Tuesday, August 22, 2006

Chase The Tail

After seeing the wildlife artwork of some of the members of the Marwell International Wildlife Art Society I have been wanting to go larger. Sadly all that has happened up to now is that my waistline has expanded due to the excellent food I ate while on holiday.
However I have just started a new wildlife pastel painting using a full sheet of Sienna Pastel Card.
The size is 24 x 20 inches and I am using a mix of hard and soft pastels of several different brands.
I did the outline drawing in black pastel after doing rough sketches on cartridge paper.
I had already done the rough work before I went away and left the photographs and the cartridge paper covering some of the pastel card for a couple of weeks. The first photograph shows what happened, the card faded under the paper. After discussing this with my artist friend Katherine Tyrrell we wondered if this was due to the fact that the cartridge paper would not be acid free. If this has happened to anyone else I would be interested in knowing. I know that my drawing breaks several well established rules but I decided to give it a go anyway. What I hadn't considered was the dead space in between the two tigers, so my challenge will be to make that interesting and yet not draw the eye away from the cubs.
I started putting in some background colours using a range of Unison and Rembrandt soft pastels.
Once I had a base to work on I erased the reeds before adding the colour. I wanted them to stand out and not be contaminated by the background colours.
I continued to work on the background and made a start on the tiger.
Colours used so far are mainly as follows:-
Background:-Unison, BE7, 8 and 11, Rembrandt, Goldochre in 3 different tones, Windsor and Newton Burnt Umber tint 2 and a CarbOthello pencil 620.
Tiger:-
All the above plus CarbOthello black, Nupastels in several shades, I can't tell you the colours as my set is not labelled, Unison, orange 16 and 17 and yellow 7 and 14.
Plus a white charcoal pencil.





Friday, August 18, 2006

Back From the Wilds

We have just returned from a couple of weeks holiday in Scotland. Not at all restful with two teenage sons and three Rough Collies but very enjoyable.
Eldest son realised his social life was being terminally interrupted after a couple of days with no signal for his mobile phone and complained so much that he ended up going home on the train earlier than the rest of us.
Clinton, Juno and Roma had a great time, although Roma has decided that she is a lady in waiting and had to have the best spot in the car, the room etc. I'm yet to be convinced that it is not her imagination, but early days yet.
The photo shows Bryan and Clinton doing what men and dogs do best, and i'm not saying what that is.
Anyone got any suggestions for a caption.

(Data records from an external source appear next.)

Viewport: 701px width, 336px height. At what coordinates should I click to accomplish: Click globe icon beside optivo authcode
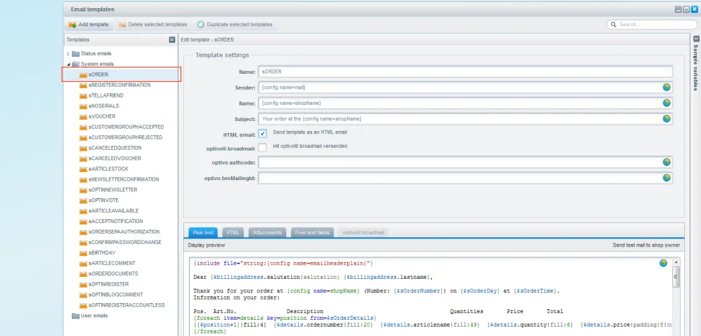point(667,162)
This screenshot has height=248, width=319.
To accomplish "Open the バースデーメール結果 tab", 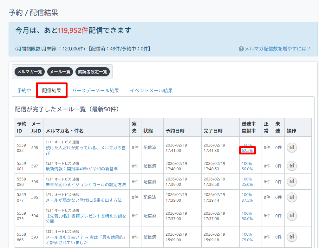I will pos(95,90).

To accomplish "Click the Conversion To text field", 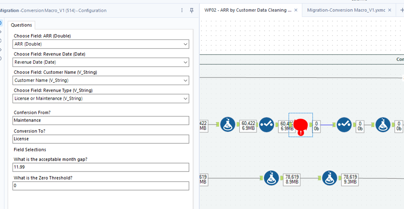I will 101,139.
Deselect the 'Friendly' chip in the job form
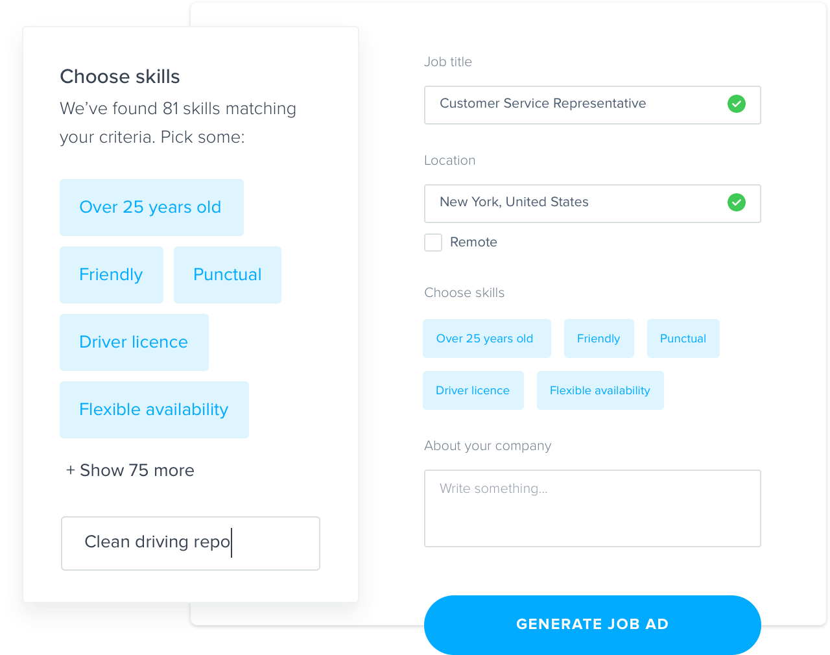Image resolution: width=830 pixels, height=655 pixels. [599, 338]
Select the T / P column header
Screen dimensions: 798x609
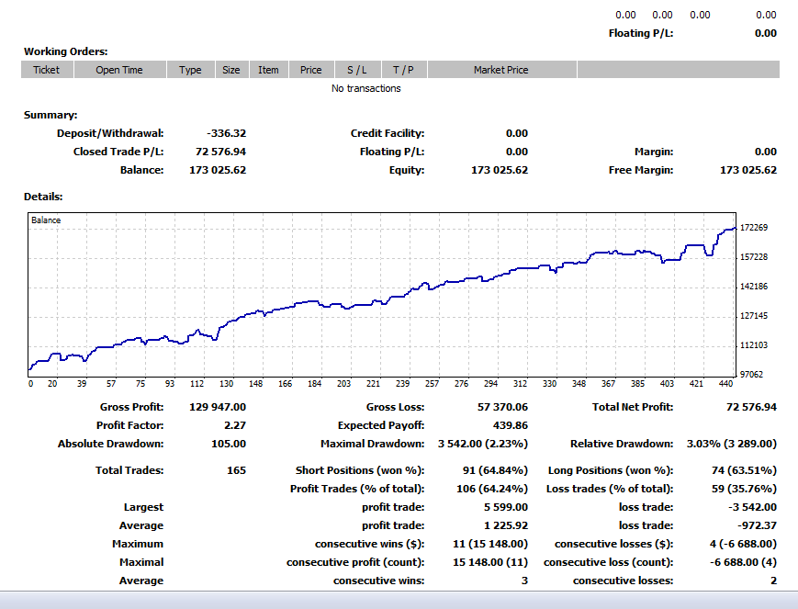(403, 70)
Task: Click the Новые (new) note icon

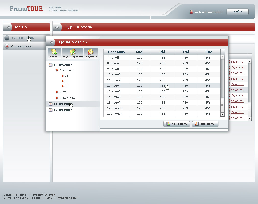Action: point(54,52)
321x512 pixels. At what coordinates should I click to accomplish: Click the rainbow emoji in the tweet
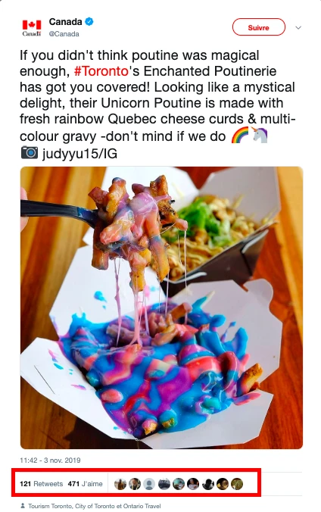(x=240, y=136)
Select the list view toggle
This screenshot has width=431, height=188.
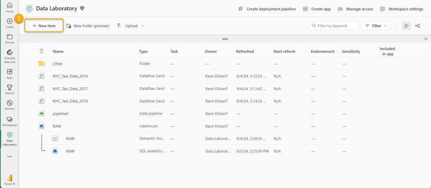click(x=406, y=26)
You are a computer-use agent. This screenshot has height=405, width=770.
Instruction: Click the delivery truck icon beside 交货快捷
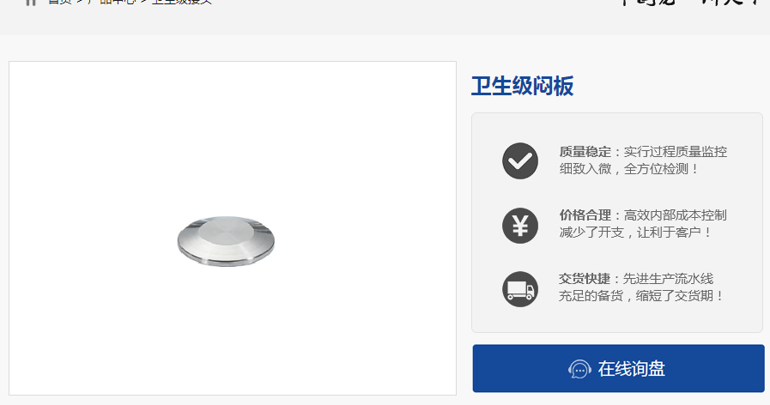point(520,289)

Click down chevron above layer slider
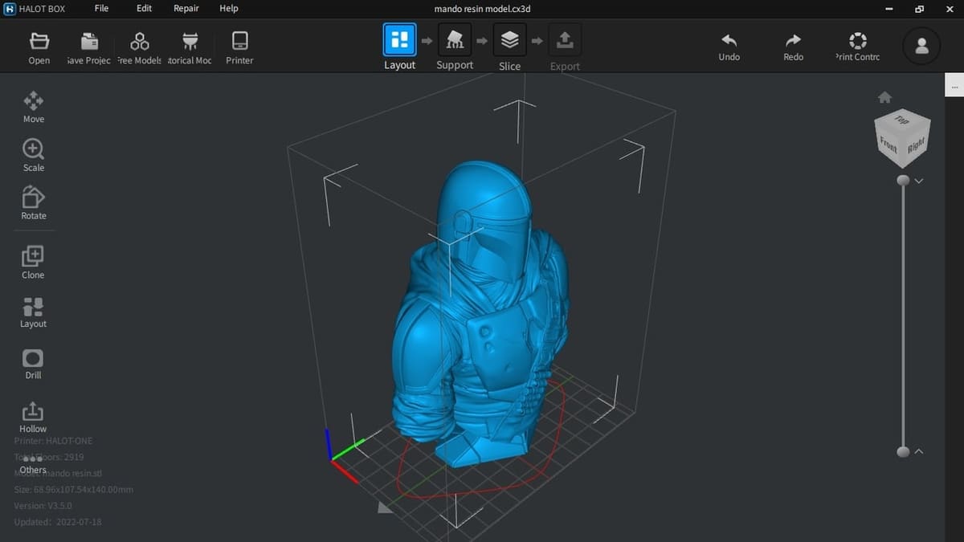pos(919,181)
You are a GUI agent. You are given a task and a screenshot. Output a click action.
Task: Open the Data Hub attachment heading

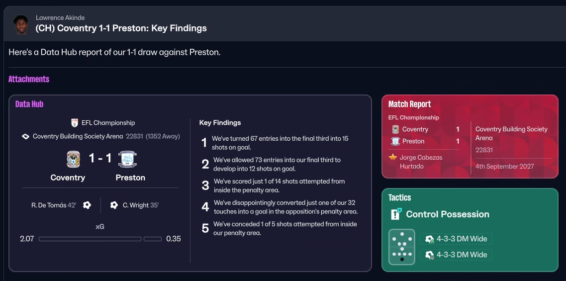point(29,104)
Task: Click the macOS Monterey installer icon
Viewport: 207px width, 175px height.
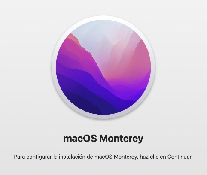Action: (x=103, y=67)
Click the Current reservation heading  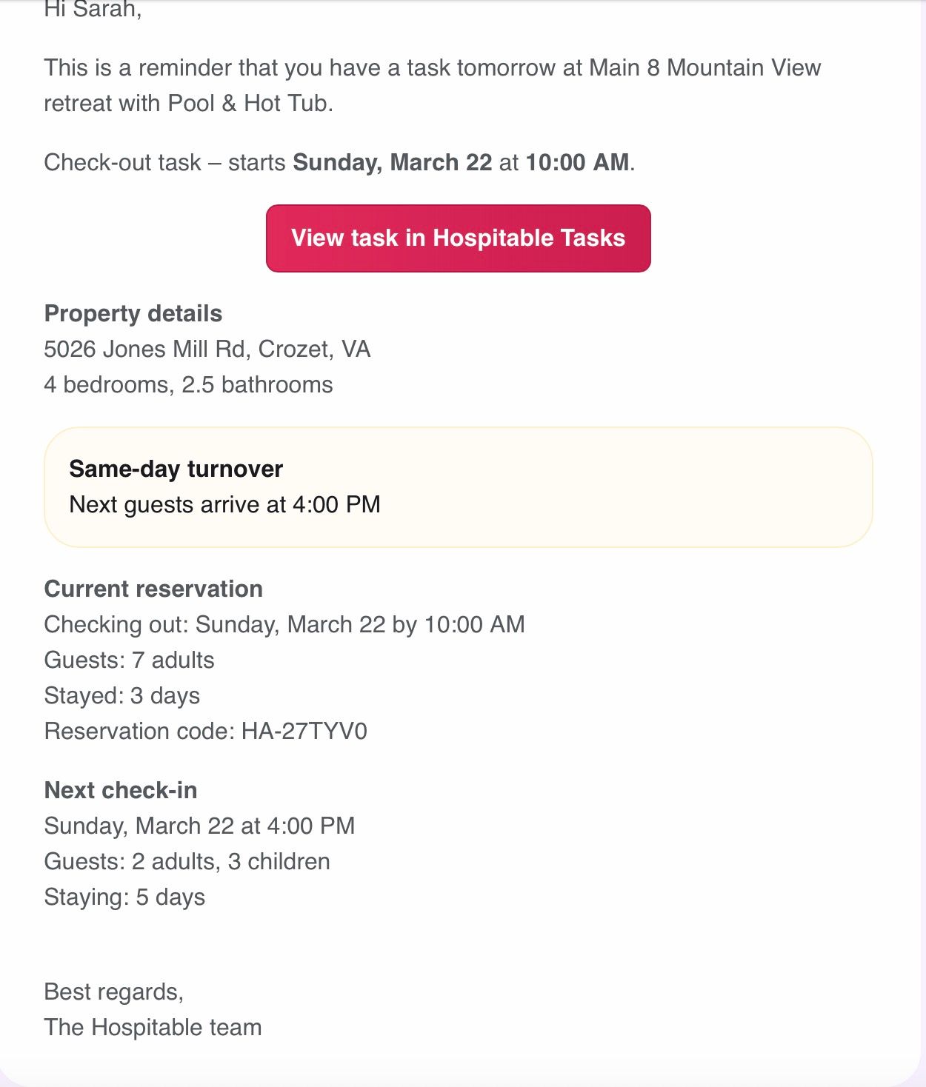point(153,589)
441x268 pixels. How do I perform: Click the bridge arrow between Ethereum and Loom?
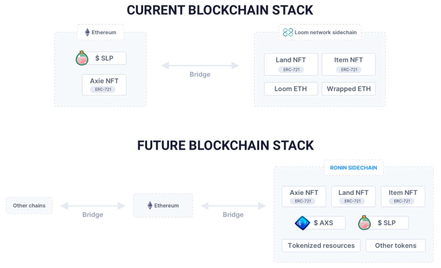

Whilst I was away on holiday my friend and fellow artist took two of my originals to the handing in day for the Society of Feline Artists at the Llewellyn Alexander Gallery and they were both accepted for the exhibition which starts in September.
http://www.llewellynalexander.com/future.htm
My friend also had both her pictures accepted, more about the exhibition later, but I am very pleased my work was accepted.